--- Start of Source excerpt ---

Re: [RFC][PATCH 8/8] sched/eevdf: Move to a single runqueue

From: K Prateek Nayak

Date: Wed Mar 18 2026 - 05:49:59 EST

Hello Peter,

On 3/18/2026 2:32 PM, Peter Zijlstra wrote:
> On Tue, Mar 17, 2026 at 11:16:52PM +0530, K Prateek Nayak wrote:
>
>>> + /*
>>> + * XXX comment on the curr thing
>>> + */
>>> + curr = (cfs_rq->curr == se);
>>> + if (curr)
>>> + place_entity(cfs_rq, se, flags);
>>>
>>> + if (se->on_rq && se->sched_delayed)
>>> + requeue_delayed_entity(cfs_rq, se);
>>>
>>> + weight = enqueue_hierarchy(p, flags);
>>
>> Here is question I had when I first saw this on sched/flat and I've
>> only looked at the series briefly:
>>
>> enqueue_hierarchy() would end up updating the averages, and reweighing
>> the hierarchical load of the entities in the new task's hierarchy ...
>>
>>>
>>> + if (!curr) {
>>> + reweight_eevdf(cfs_rq, se, weight, false);
>>> + place_entity(cfs_rq, se, flags | ENQUEUE_QUEUED);
>>
>> ... and the hierarchical weight of the newly enqueued task would be
>> based on this updated hierarchical proportion.
>>
>> However, the tasks that are already queued have their deadlines
>> calculated based on the old hierarchical proportions at the time they
>> were enqueued / during the last task_tick_fair() for an entity that
>> was put back.
>>
>> Consider two tasks of equal weight on cgroups with equal weights:
>>
>> root (weight: 1024)
>> / \
>> CG0 CG1 (wight(CG0,CG1) = 512)
>> | |
>> T0 T1 (h_weight(T0,T1) = 256)

--- End of Source excerpt ---
--- Start of Provided material ---

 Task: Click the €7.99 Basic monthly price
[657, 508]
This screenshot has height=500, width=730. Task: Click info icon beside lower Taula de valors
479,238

--- End of Provided material ---

# Task to complete
Can you reproduce the passage of the scheduler patch reply word for word, beginning at the words "On 3/18/2026 2:32" and stopping after "(se->on_rq && se->sched_delayed)"?

# Output below
On 3/18/2026 2:32 PM, Peter Zijlstra wrote:
> On Tue, Mar 17, 2026 at 11:16:52PM +0530, K Prateek Nayak wrote:
>
>>> + /*
>>> + * XXX comment on the curr thing
>>> + */
>>> + curr = (cfs_rq->curr == se);
>>> + if (curr)
>>> + place_entity(cfs_rq, se, flags);
>>>
>>> + if (se->on_rq && se->sched_delayed)